There is a famous saying that reads, 'You can't control the things that happen to you; you can only control the way you react to it.' My interpretation is that when bad things inevitably happen in life, you have three choices;
1) Do you let this break you? It is only too easy to dwell on the negative of a situation, to play the victim of life and question, 'Why me?' To look backwards instead of forward, 'If only I had been better, done this instead.'
But at the end of the day, what does that mentality actually really achieve? You are standing still, making yourself more miserable by clinging on to something that was entirely beyond your control or not worth saving in the first place. Holding a grudge is like drinking poison and excepting the other person to die. The only person you are hurting is yourself.
2) Do you let this define you? Instead of dealing with the problem in a passive healthy way, your running away and avoiding the situation altogether. Bottling up all this negativity, resentment and anger inside and often cutting out the people that care about you in the same breath.
You are sadly in denial, telling yourself you're fine while simultaneously numbing the pain with excess alcohol or drug use or working yourself to the bone to stay busy, any way to not have to think about it. Until eventually, everything you have been holding inside of you boils over and explodes. Hurting the people you love and yourself worse than if you had just admitted you had a problem, to begin with.

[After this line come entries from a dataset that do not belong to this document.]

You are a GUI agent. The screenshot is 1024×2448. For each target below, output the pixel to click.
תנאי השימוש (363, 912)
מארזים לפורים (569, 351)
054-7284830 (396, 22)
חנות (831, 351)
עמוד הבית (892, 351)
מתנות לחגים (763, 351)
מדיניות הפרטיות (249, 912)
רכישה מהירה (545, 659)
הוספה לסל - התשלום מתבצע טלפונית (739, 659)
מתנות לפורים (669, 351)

3) Or do you learn from it? This option is in no way easy, but it will ultimately save you a lot of time in the long run. To be able to step back from any given situation, take the time to recognise how you feeling/ thinking as well as the people around you, and make a conscious decision to focus on the positive and be better.

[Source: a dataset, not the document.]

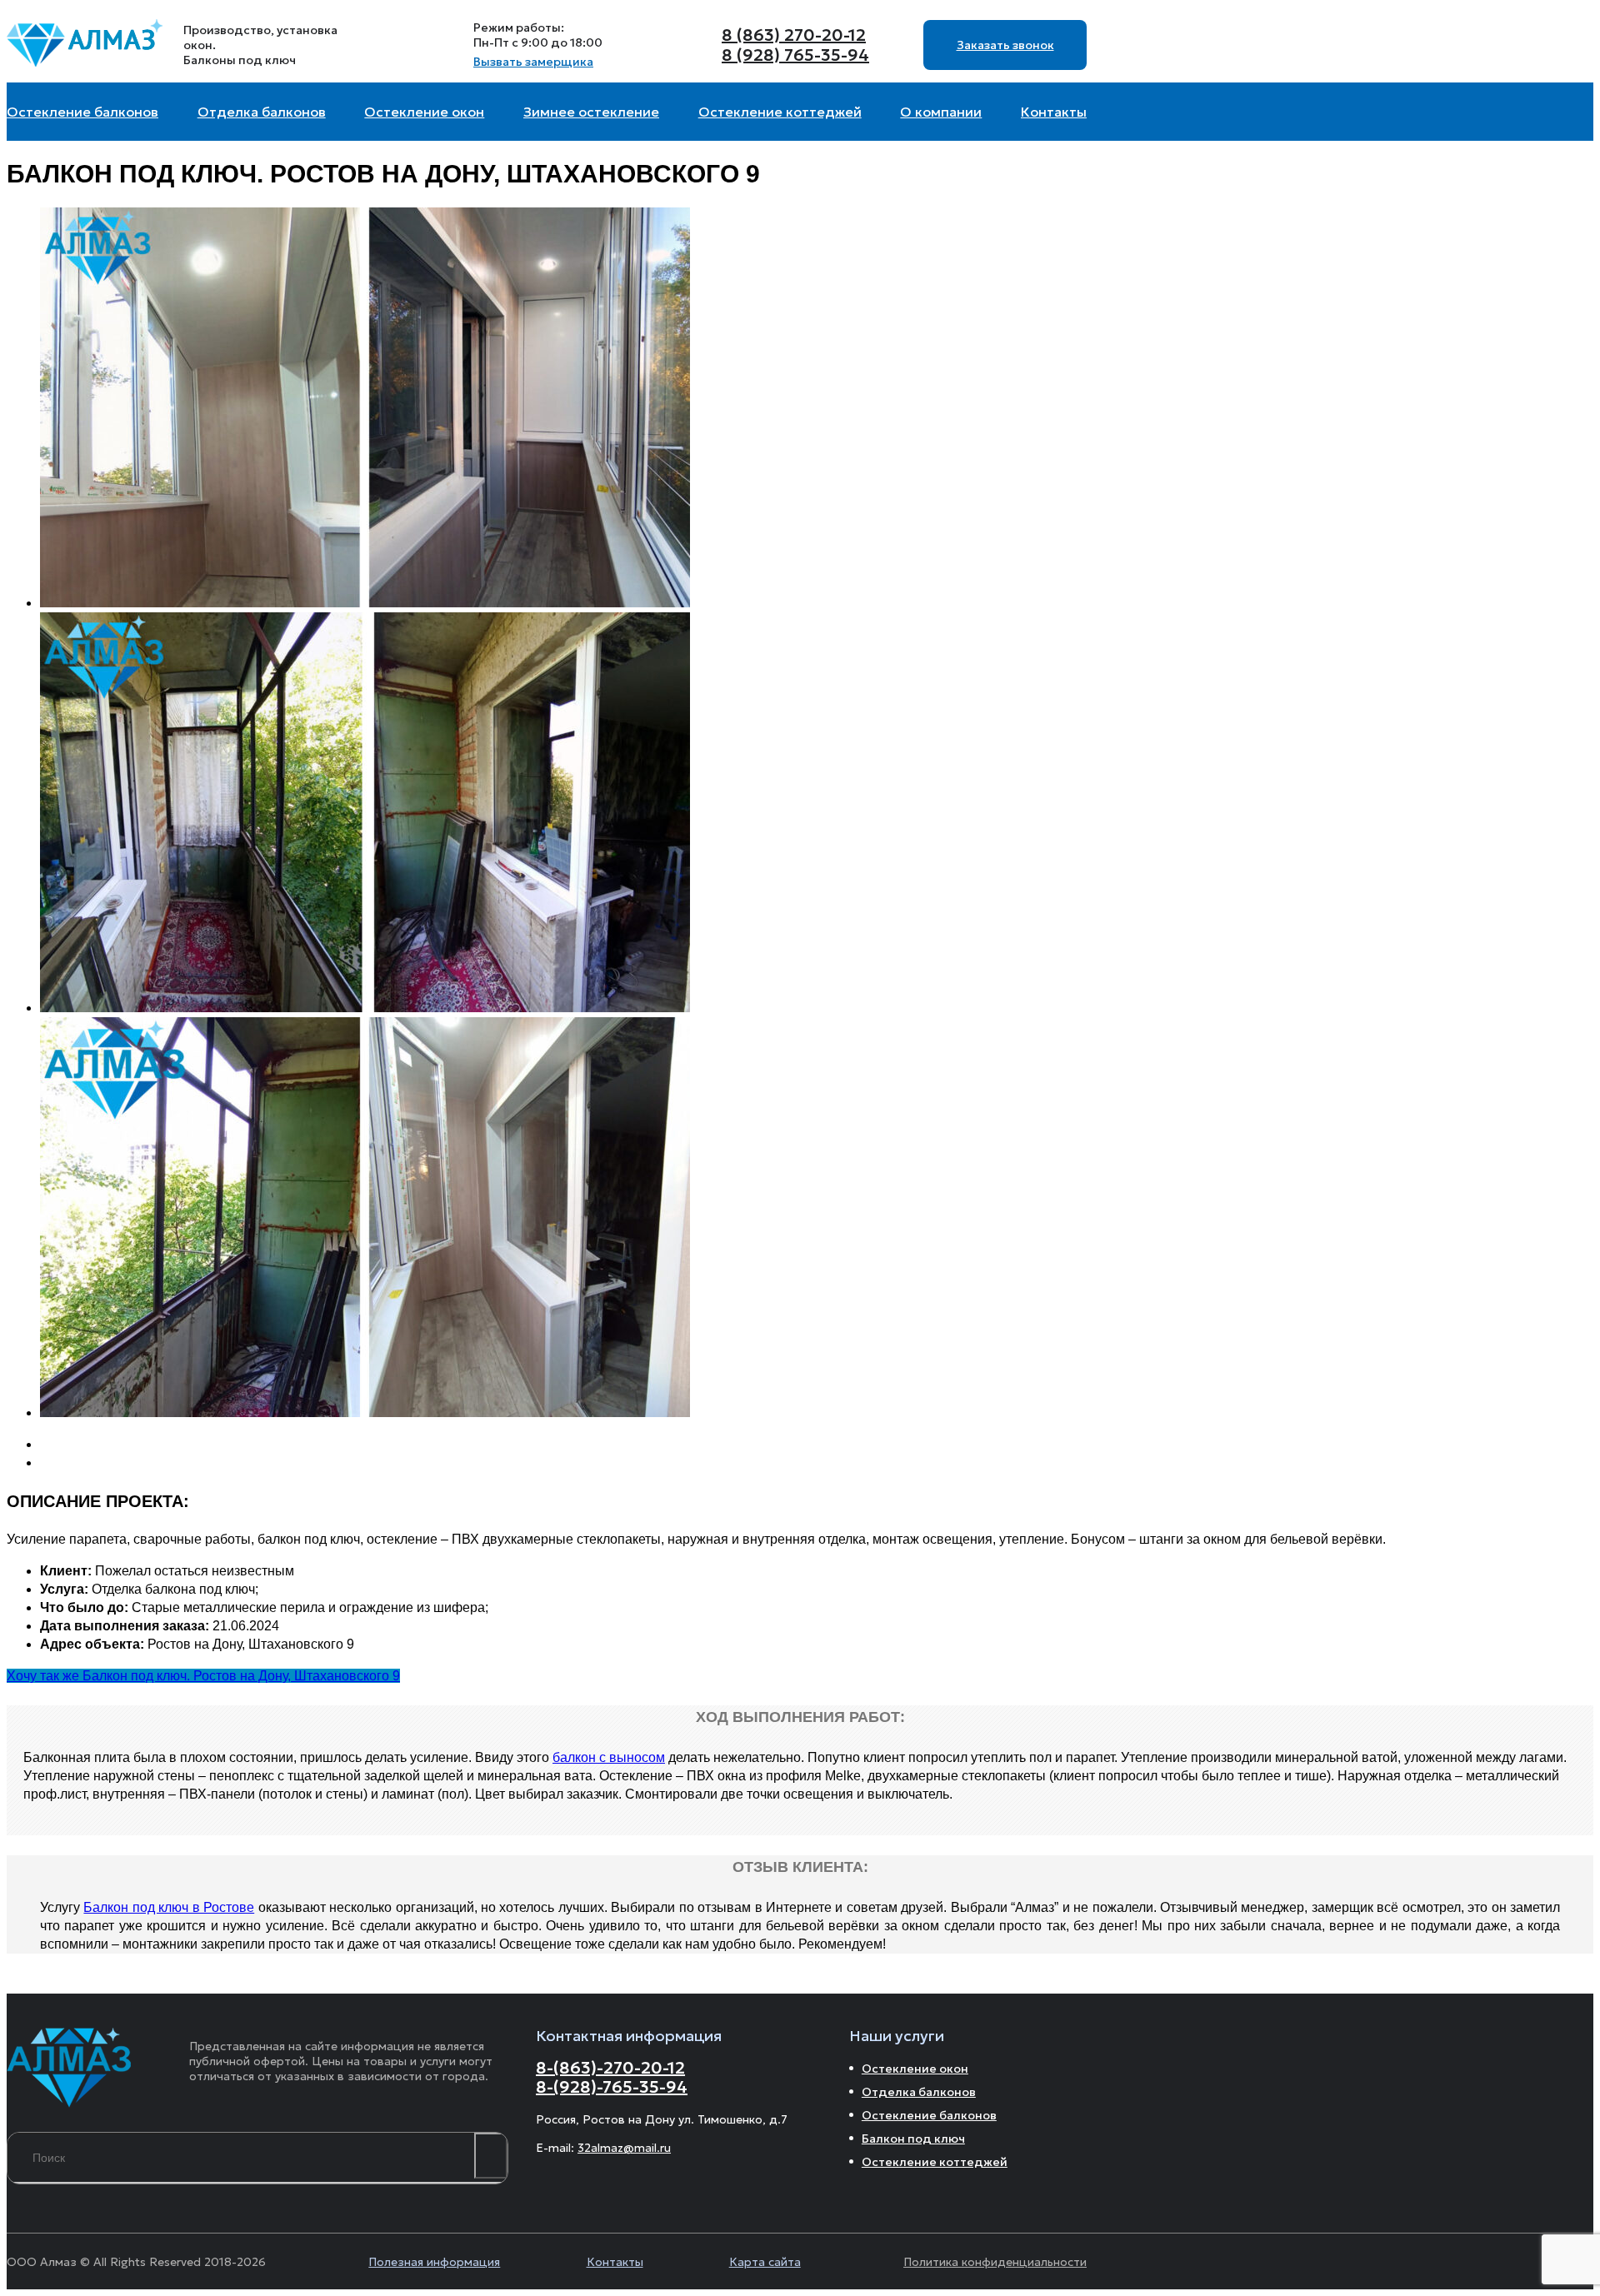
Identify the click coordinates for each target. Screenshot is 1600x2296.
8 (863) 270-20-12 (794, 34)
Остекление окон (915, 2068)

For example, if you've been made redundant from your job, it feels like that financial security blanket has been pulled out from under you. Instead of focusing on the negative and fear, you could see it as an opportunity. You never liked that job, to begin with, and now this has given you the push you needed to find something better, maybe even pursue a different career path that you would have never dreamed of doing before. At first, it might be a struggle but with determination and a positive mindset; you will make this happen and if it doesn't work out, at least you can say you tried. You have no regrets.

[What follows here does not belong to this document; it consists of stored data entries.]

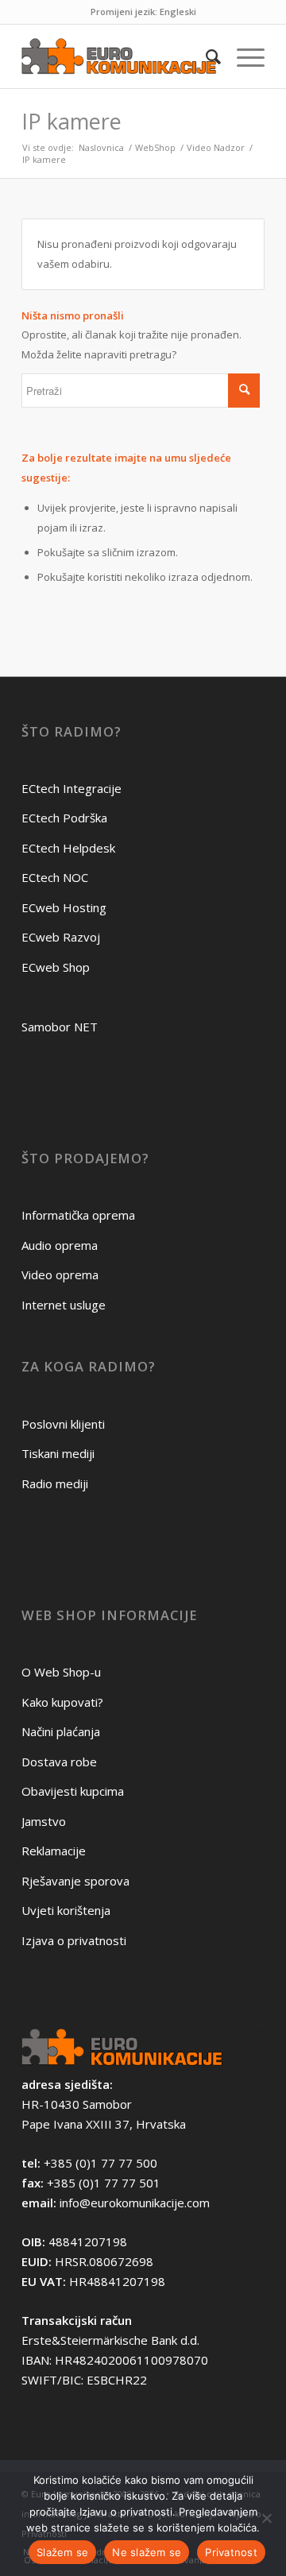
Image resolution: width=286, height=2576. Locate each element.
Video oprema (60, 1274)
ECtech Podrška (64, 818)
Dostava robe (59, 1762)
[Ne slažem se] (266, 2518)
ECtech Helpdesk (68, 848)
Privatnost (231, 2552)
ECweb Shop (55, 967)
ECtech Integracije (71, 788)
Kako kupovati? (62, 1702)
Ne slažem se (146, 2552)
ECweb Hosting (63, 907)
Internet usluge (63, 1305)
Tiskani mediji (58, 1453)
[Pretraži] (205, 56)
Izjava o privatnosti (73, 1940)
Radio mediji (54, 1483)
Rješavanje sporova (75, 1881)
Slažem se (62, 2552)
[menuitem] (205, 56)
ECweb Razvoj (60, 937)
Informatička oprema (78, 1215)
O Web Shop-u (61, 1672)
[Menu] (243, 56)
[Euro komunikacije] (118, 56)
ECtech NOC (54, 877)
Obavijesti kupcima (72, 1791)
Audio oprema (59, 1245)
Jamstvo (43, 1821)
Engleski (178, 11)
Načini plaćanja (60, 1731)
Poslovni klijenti (63, 1424)
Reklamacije (53, 1851)
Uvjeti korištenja (65, 1910)
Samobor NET (59, 1027)
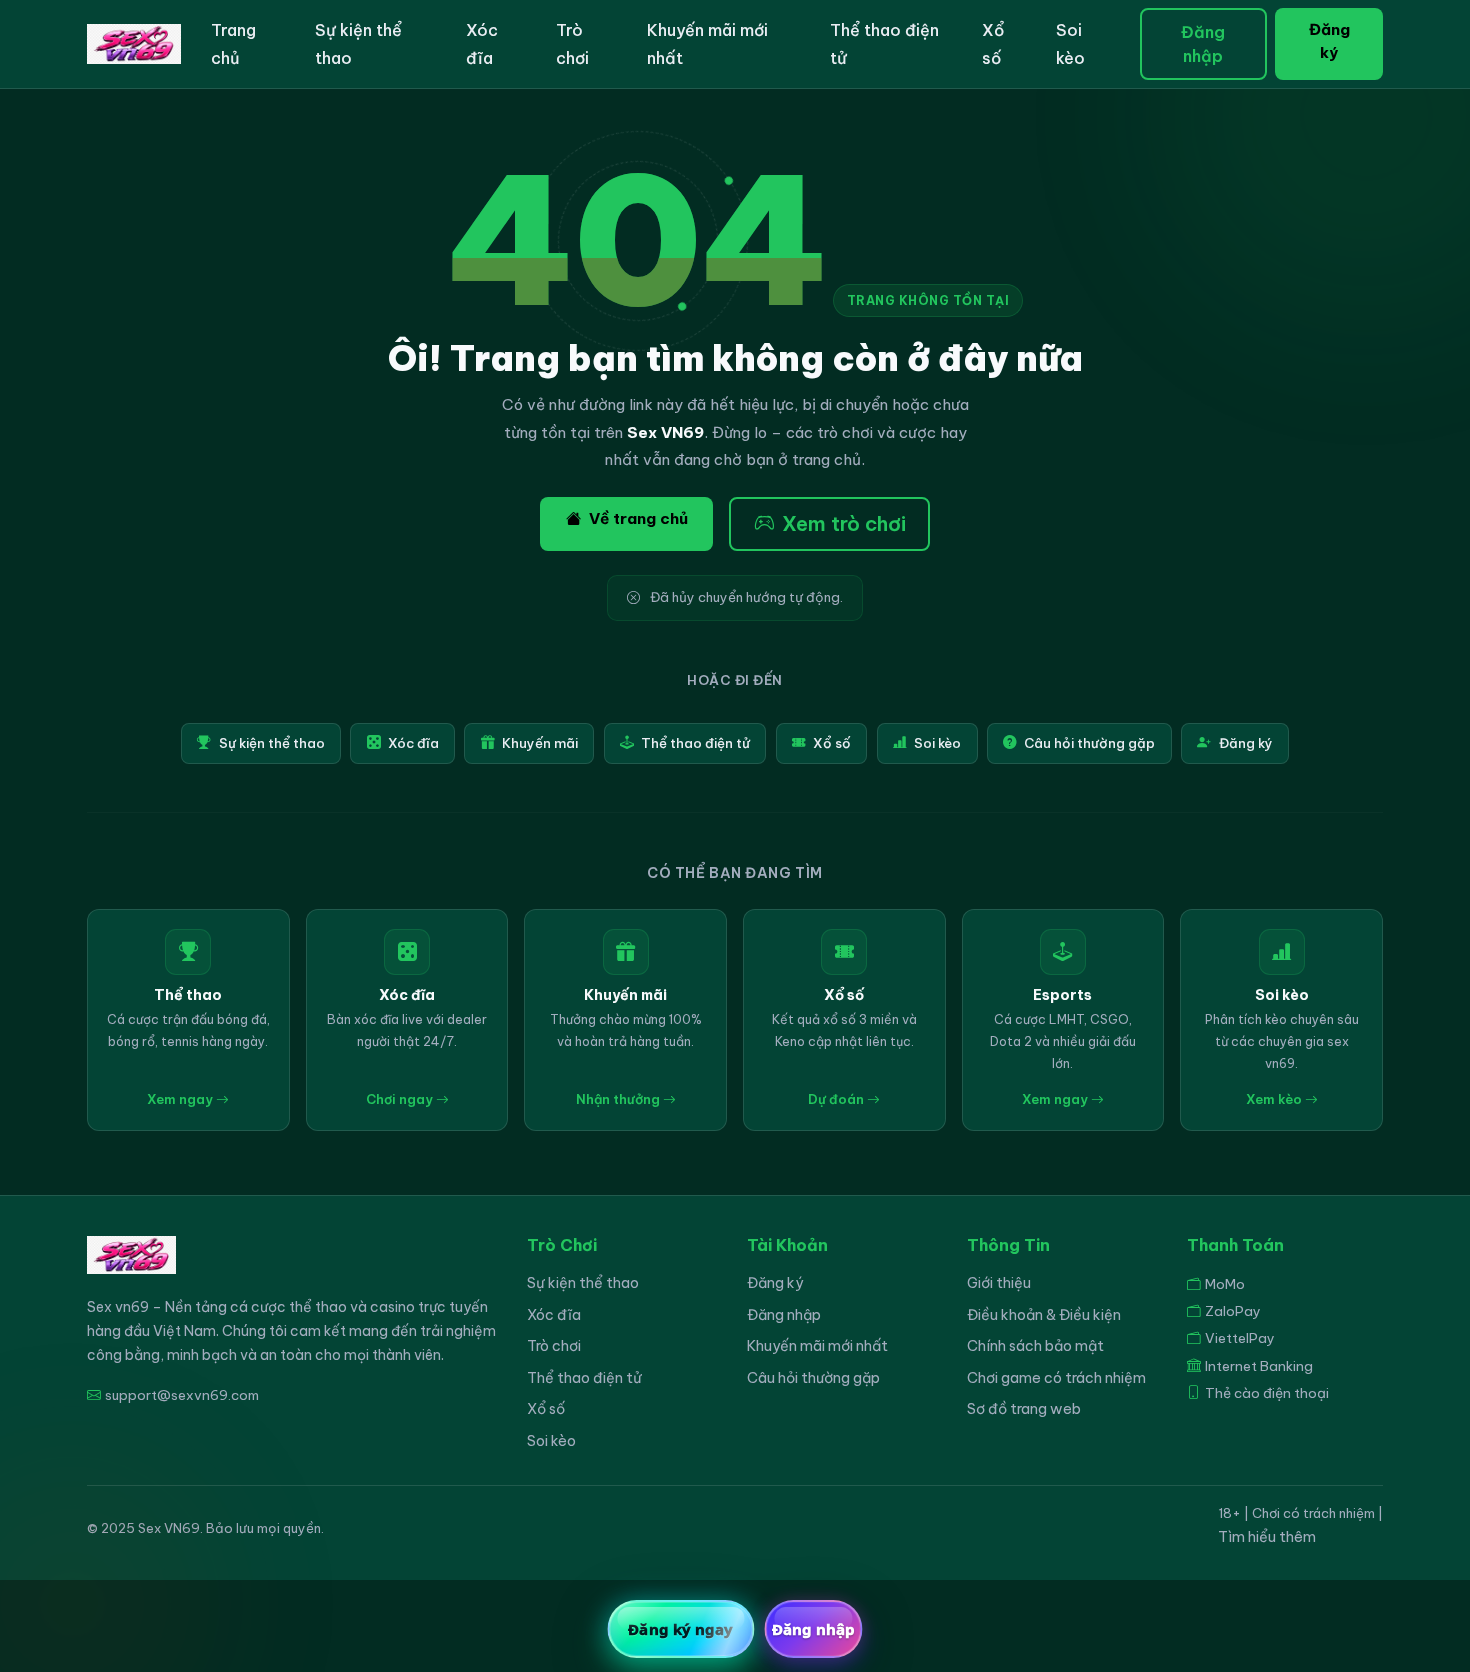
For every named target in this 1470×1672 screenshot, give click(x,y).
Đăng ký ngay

I'm not saying emotional intelligence is something you achieve overnight. It takes time, patience and, above all, practice. A simple yet effective method to achieve this is what is commonly referred to as 'the five-second rule', and I'm not talking about when you drop food on the floor but rather where you simply count backwards slowly from five in your head. When you find yourself in a difficult or emotional situation, and when you reach one you are giving yourself the mental step back you needed to think rationally.